§ ACTIVITY: All lines in the material below that contain "click" should be located and copied.

§ WORKING DATA:
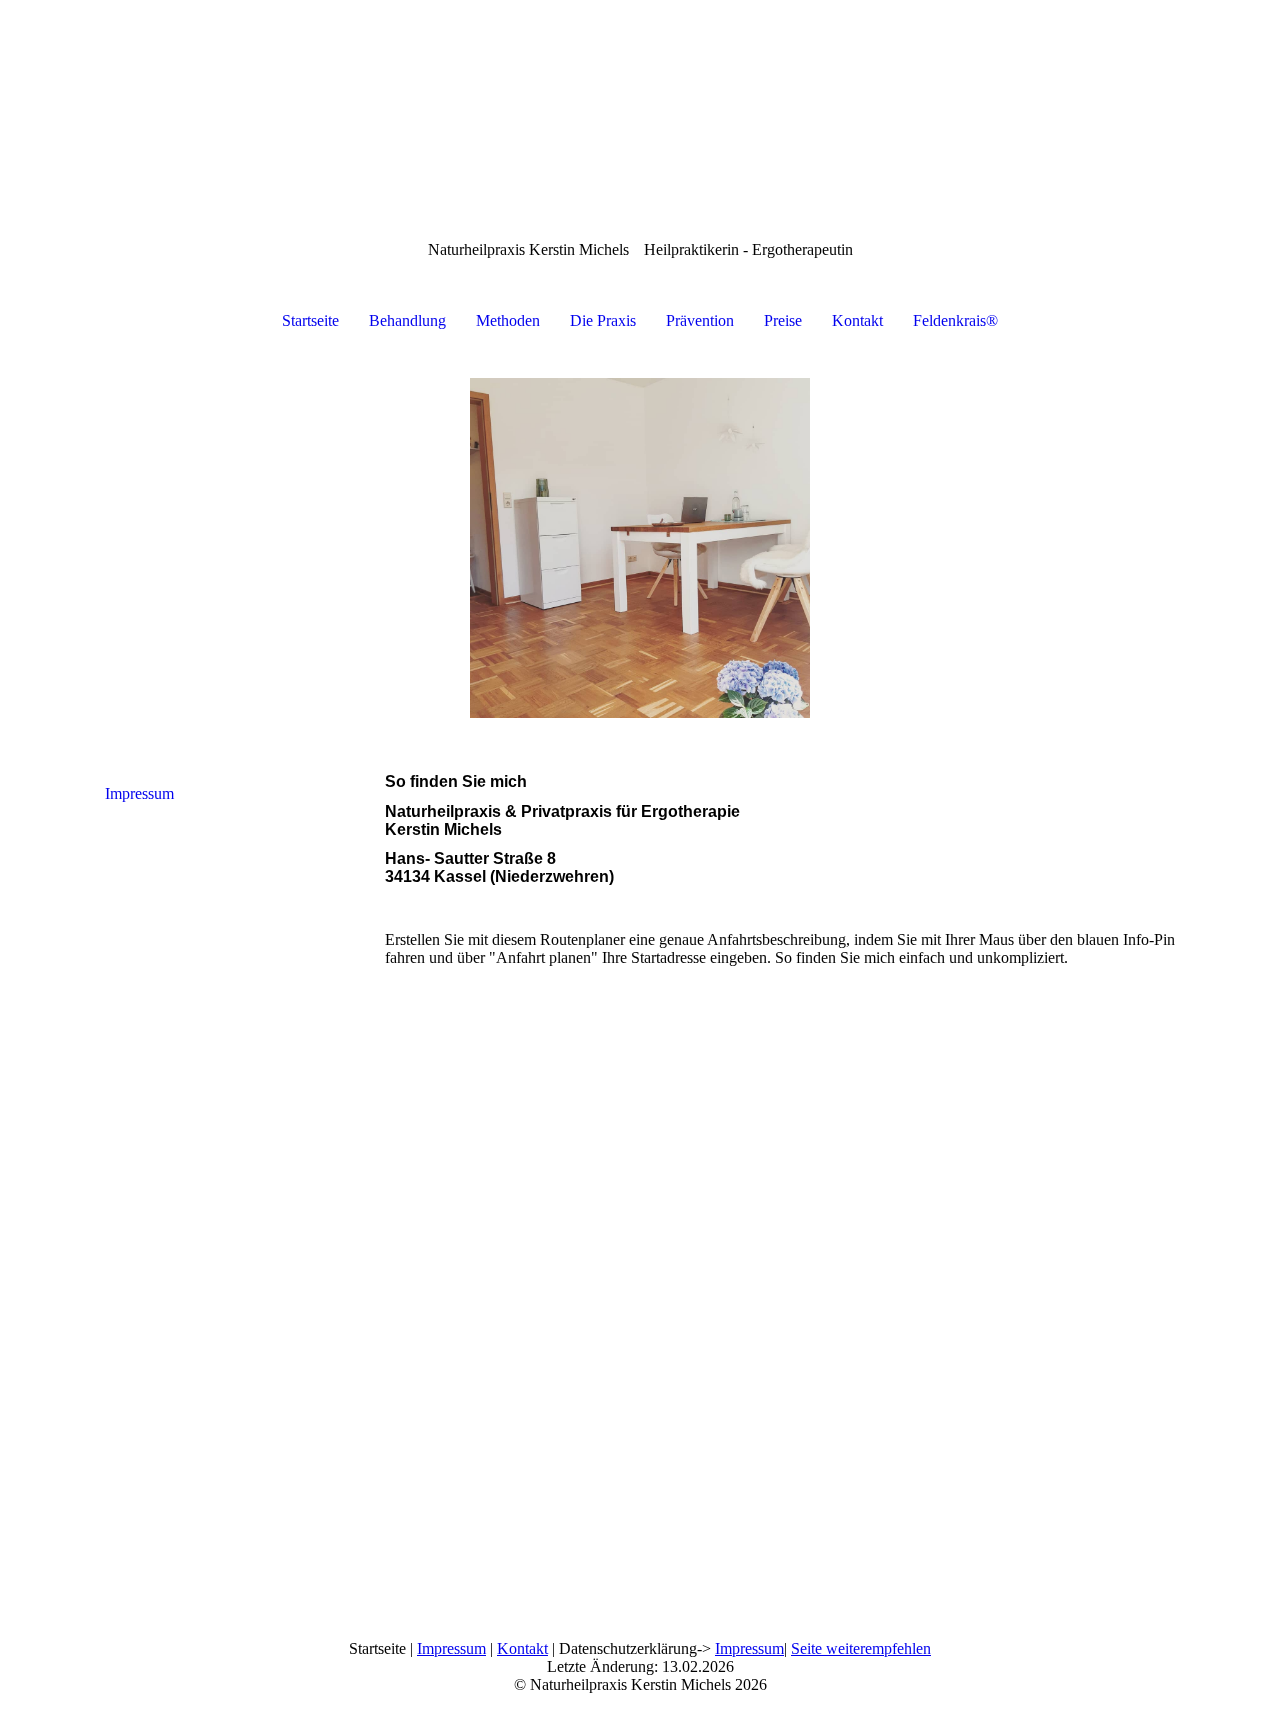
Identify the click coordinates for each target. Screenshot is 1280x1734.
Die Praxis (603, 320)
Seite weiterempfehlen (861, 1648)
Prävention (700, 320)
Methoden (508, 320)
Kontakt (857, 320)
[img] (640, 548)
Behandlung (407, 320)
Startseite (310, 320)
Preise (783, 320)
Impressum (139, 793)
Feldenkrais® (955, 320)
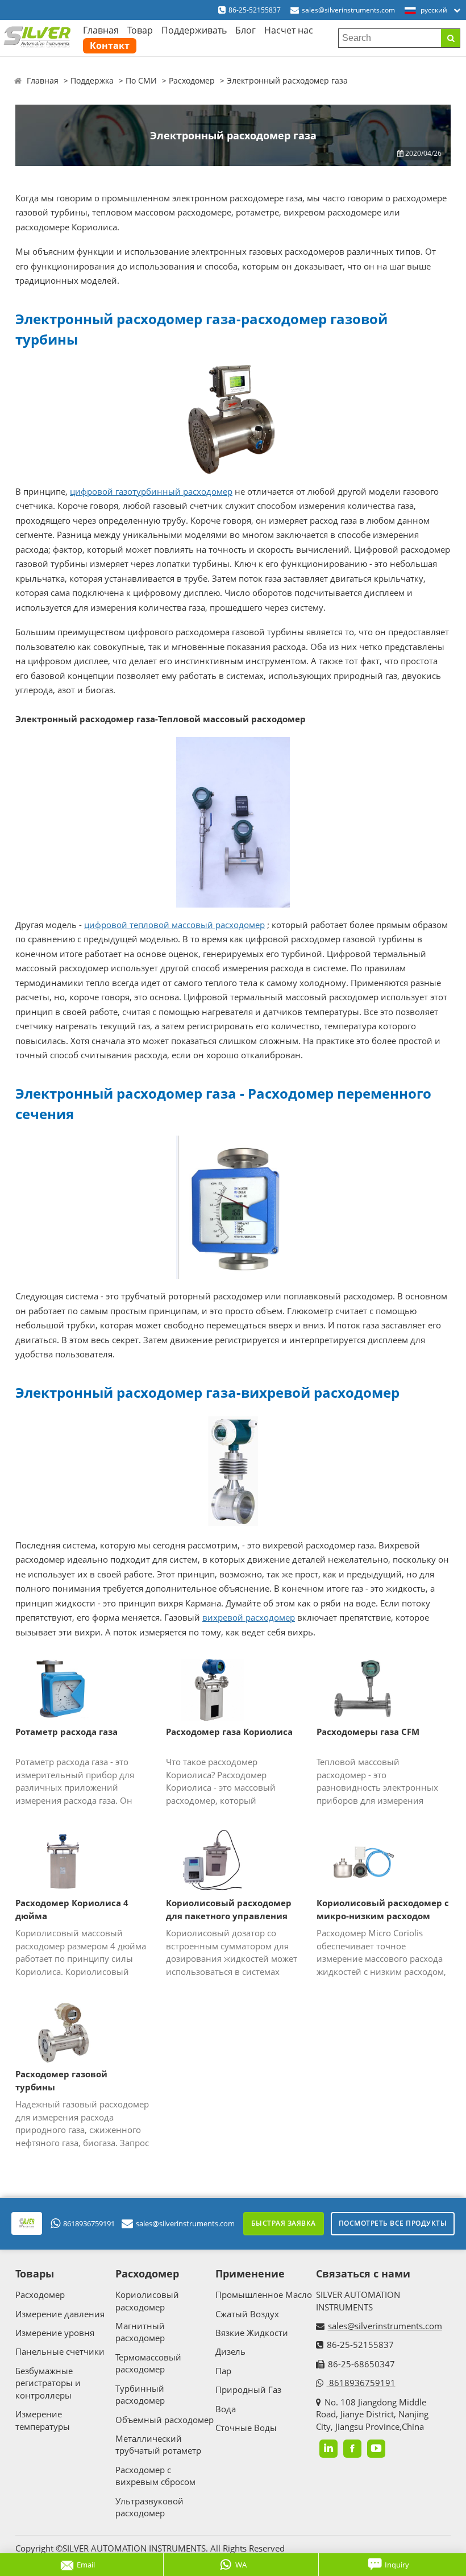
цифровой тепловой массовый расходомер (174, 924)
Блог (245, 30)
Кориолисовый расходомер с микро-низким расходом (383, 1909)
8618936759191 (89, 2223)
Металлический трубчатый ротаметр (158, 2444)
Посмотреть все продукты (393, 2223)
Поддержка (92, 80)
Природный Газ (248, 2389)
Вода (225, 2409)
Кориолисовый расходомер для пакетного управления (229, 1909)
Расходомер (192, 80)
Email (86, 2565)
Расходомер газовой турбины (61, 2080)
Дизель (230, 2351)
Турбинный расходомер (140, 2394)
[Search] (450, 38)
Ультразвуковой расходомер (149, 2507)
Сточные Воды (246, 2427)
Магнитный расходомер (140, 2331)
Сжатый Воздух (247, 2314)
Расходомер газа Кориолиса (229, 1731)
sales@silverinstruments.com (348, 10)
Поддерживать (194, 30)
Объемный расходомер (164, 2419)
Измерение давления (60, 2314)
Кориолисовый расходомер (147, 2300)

...

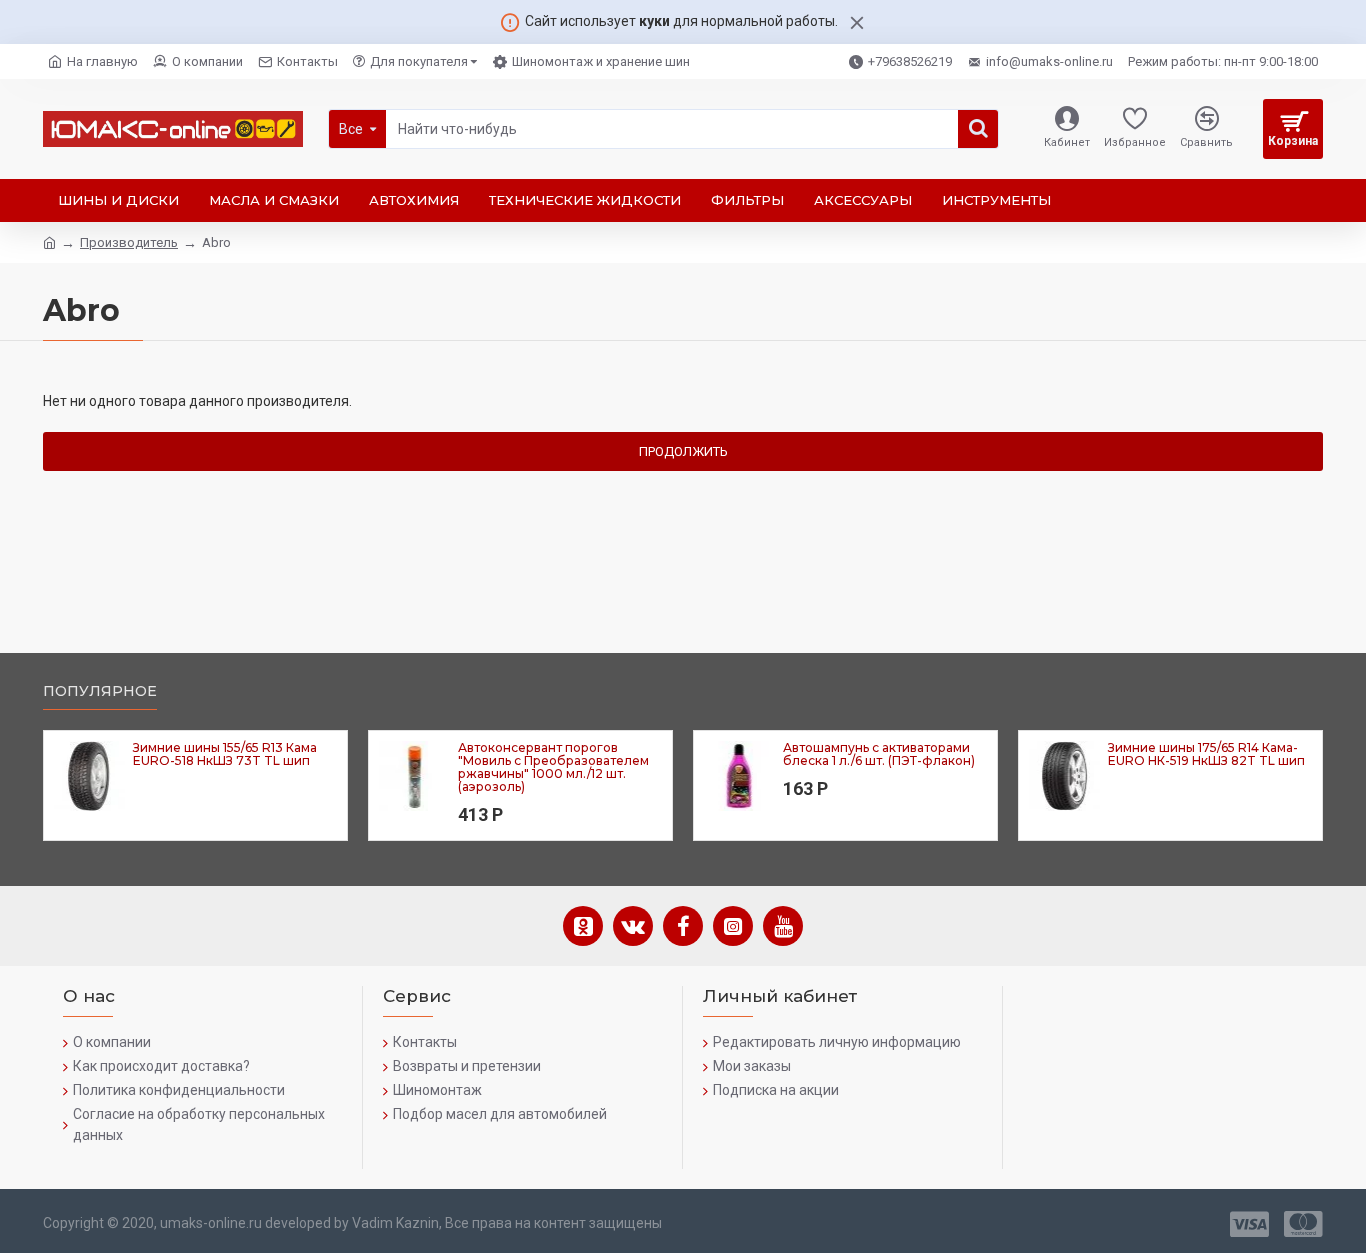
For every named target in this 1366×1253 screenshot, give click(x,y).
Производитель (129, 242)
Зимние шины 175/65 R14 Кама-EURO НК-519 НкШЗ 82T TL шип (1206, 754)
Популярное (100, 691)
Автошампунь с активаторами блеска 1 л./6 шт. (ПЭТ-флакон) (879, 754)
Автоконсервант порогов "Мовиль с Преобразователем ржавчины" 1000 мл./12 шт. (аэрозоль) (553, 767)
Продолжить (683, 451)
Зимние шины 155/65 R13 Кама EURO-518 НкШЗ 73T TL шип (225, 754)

§ SOLUTION TO THE EXERCISE:
Identify the click coordinates for each target. Screenshot is 1280x1734.
For every named target in this 1366×1253 screenshot, give click(x,y).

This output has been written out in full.